Molly S. est écrit « Molly’s » sur le site du Théâtre Déjazet, qui accueille la pièce à Paris jusqu’au 30 novembre. Erreur ? Faute de frappe ? En fait c’est bien du monde de Molly qu’il est question, changé, détruit, sinon à son insu, en partie contre son gré.

Molly a quarante ans et depuis quarante ans moins dix mois (elle voyait jusqu’à ses dix mois), elle évolue dans le monde armée de son ouïe, de son toucher et de son odorat. Elle vit dans son « pays », dans lequel elle perçoit simplement la lumière et sa provenance. Et elle fait un voyage.

Molly S. mise en scène Julie Brochen © Franck B.

Son mari, Franck, à court de projets, veut la faire opérer pour qu’elle recouvre la vue. Il demande au docteur Ryce, ophtalmologue de renom terré à Ballybeg, au cœur de l’Irlande, de traiter Molly. Franck et Ryce n’ont rien en commun, ils se détestent et méprisent ce que l’autre représente : Franck la prétention de Ryce, Ryce les tocades de Franck. Mais ils sont d’accord sur une chose : opérons Molly, il faut opérer Molly. Il le fallait, au nom de la norme. Molly sait qu’elle ne voit pas. C’est comme ça qu’elle a grandi et qu’elle a vécu ses plus belles émotions. Elle se souvient d’un rituel, qu’elle et son père avaient quand elle était enfant : ils sortaient dans le jardin, s’agenouillaient près d’un parterre circulaire, touchaient et sentaient les fleurs qui s’y trouvaient. Des nemophilas.
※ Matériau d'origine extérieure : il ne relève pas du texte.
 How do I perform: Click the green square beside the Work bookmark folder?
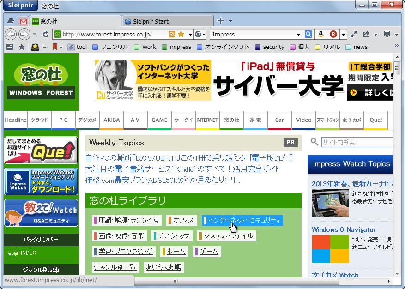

Dans sa tête, Molly les voyait belles, auréolées de l’amour qu’elle et son père se portaient.

À la suite de l’opération d’un œil, elle commence à recouvrer la vue. Plus tard, son autre œil subira le même traitement. Molly voit des choses qu’elle ne voyait pas. Elle s’y habitue. Elle essaie de s’acclimater à ce « pays » dans lequel elle se sent étrangère. Un jour, elle s’arrête dans une échoppe de fleurs et est attirée par un bouquet. Le fleuriste les reconnaît mais ne se souvient pas du nom. Molly les connaît et répond : « - Des nemophilas ». Mais qu’elles sont laides, ces fleurs... Son souvenir est souillé, Molly trahie par ses yeux, sa confiance en son monde ébranlée. De ma place au troisième rang de la salle du Théâtre Déjazet, je frissonne. Ce que Molly vit est très brutal.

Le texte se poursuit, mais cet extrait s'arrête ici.